Les États-Unis frappent des sites militaires iraniens, les négociations stagnent face aux méfiances mutuelles
Le Commandement central des États-Unis (CENTCOM) a annoncé lundi matin avoir effectué des frappes aériennes sur des sites en Iran.
Dans un communiqué, le CENTCOM a déclaré que les frappes visaient "des centres de radar et de commandement et contrôle pour drones sur les îles iraniennes de Goruk et Qeshm."
Selon le commandement, l'opération a été lancée "en réponse à des actions hostiles iraniennes, y compris l'abattage d'un drone américain MQ-1 qui volait au-dessus des eaux internationales."

En réponse, la Garde révolutionnaire iranienne a déclaré avoir ciblé une base aérienne utilisée lors de l'attaque américaine sur une tour de communications sur l'île de Sirik dans le sud de l'Iran.
L'emplacement exact de la base aérienne n'a pas été divulgué. Peu avant cette annonce, l'armée koweïtienne a rapporté qu'elle repoussait une attaque impliquant des missiles et des drones.
Dans un message sur X, l'état-major de l'armée a déclaré : "L'état-major général de l'armée annonce que si des sons d'explosion sont entendus, c'est dû aux systèmes de défense aérienne interceptant des attaques hostiles."
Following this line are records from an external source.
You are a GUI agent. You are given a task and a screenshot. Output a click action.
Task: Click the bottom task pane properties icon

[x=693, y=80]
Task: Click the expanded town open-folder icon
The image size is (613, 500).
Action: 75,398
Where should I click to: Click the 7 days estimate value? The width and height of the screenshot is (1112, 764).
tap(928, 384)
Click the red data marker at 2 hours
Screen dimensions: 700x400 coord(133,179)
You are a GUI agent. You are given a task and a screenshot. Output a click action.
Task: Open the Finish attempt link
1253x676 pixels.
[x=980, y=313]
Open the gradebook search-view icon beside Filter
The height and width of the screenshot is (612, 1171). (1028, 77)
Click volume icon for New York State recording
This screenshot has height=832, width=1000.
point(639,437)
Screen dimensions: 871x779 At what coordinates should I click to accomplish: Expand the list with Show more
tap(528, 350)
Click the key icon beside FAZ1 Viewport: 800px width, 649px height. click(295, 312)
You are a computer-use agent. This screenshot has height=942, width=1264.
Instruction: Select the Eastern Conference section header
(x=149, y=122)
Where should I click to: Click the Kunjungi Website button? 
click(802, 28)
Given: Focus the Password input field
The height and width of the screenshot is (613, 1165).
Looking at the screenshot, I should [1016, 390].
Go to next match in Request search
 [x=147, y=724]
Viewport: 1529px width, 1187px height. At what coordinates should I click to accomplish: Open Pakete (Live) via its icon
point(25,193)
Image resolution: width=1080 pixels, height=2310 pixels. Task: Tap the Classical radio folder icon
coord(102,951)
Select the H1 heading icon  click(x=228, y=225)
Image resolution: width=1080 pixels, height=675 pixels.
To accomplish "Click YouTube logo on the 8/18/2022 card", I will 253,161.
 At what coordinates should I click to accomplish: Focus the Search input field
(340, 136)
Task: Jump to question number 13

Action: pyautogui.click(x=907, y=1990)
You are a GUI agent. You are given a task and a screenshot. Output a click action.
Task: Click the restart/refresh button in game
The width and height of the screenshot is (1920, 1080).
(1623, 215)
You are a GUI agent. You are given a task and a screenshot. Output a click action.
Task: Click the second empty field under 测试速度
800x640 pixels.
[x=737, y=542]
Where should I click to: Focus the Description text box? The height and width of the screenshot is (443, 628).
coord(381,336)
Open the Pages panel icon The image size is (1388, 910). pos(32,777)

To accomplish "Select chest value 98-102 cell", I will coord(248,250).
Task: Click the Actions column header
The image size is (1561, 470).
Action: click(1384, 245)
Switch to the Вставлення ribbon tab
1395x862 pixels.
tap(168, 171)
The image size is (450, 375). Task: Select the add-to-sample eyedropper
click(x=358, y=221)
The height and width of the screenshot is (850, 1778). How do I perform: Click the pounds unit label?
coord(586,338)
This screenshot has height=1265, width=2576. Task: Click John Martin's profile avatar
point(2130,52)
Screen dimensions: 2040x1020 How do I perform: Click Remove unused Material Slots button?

L'Iran ne fait pas confiance à Washington
Plus tôt, dimanche, le Président du Parlement et principal négociateur iranien Mohammad Bagher Ghalibaf a averti que les États-Unis ne pouvaient pas être dignes de confiance, soulignant que l'Iran n'accepterait aucun accord qui ne garantirait pas ses droits, alors que les rapports indiquent que Washington avait resserré ses conditions dans un effort pour parvenir à un accord avec Téhéran.
Ses remarques sont survenues après des rapports indiquant que le président américain Donald Trump avait envoyé à Téhéran une proposition révisée contenant des conditions plus strictes, mettant en évidence les désaccords que les deux parties doivent encore résoudre.
Tout amendement à la proposition pourrait retarder encore davantage un accord après des semaines de négociations difficiles marquées par des rhétoriques tranchantes et des tensions dans le Golfe.
Dans des commentaires diffusés à la télévision d'État, Ghalibaf a déclaré : "Nous n'approuverons aucun accord avant d'avoir garanti la protection des droits du peuple iranien."
Il a ajouté que les négociateurs iraniens "ne faisaient pas confiance aux paroles ou aux promesses de l'ennemi."
Pendant ce temps, le ministre iranien des Affaires étrangères Abbas Araghchi a déclaré, selon la télévision d'État, "Jusqu'à ce qu'un résultat clair soit atteint... tout ce qui est dit maintenant n'est que spéculation."
Bien que les médias américains n'aient pas révélé les changements spécifiques apportés par Trump, le New York Times et Axios ont rapporté que le président avait adopté une position plus dure sur plusieurs questions clés, notamment celles liées aux matières nucléaires iraniennes.
Dans une interview enregistrée ces derniers jours et diffusée sur Fox News samedi, Trump a déclaré qu'il avait obtenu des garanties de Téhéran selon lesquelles il ne fabriquerait ni n'achèterait une arme nucléaire.
"Ils ont accepté cela, et c'était intéressant," a déclaré Trump.
Il a ajouté : "Ils ont d'abord dit : nous ne fabriquerons pas une arme nucléaire, alors j'ai dit : d'accord, et si vous achetez une arme nucléaire ? Et maintenant ils disent : nous ne fabriquerons pas une arme nucléaire et nous ne l'achèterons pas."
Trump a conclu : "Je ne suis pas pressé. Lentement mais sûrement, je pense que nous obtenons ce que nous voulons. Si nous n'obtenons pas ce que nous voulons, les choses prendront un autre chemin."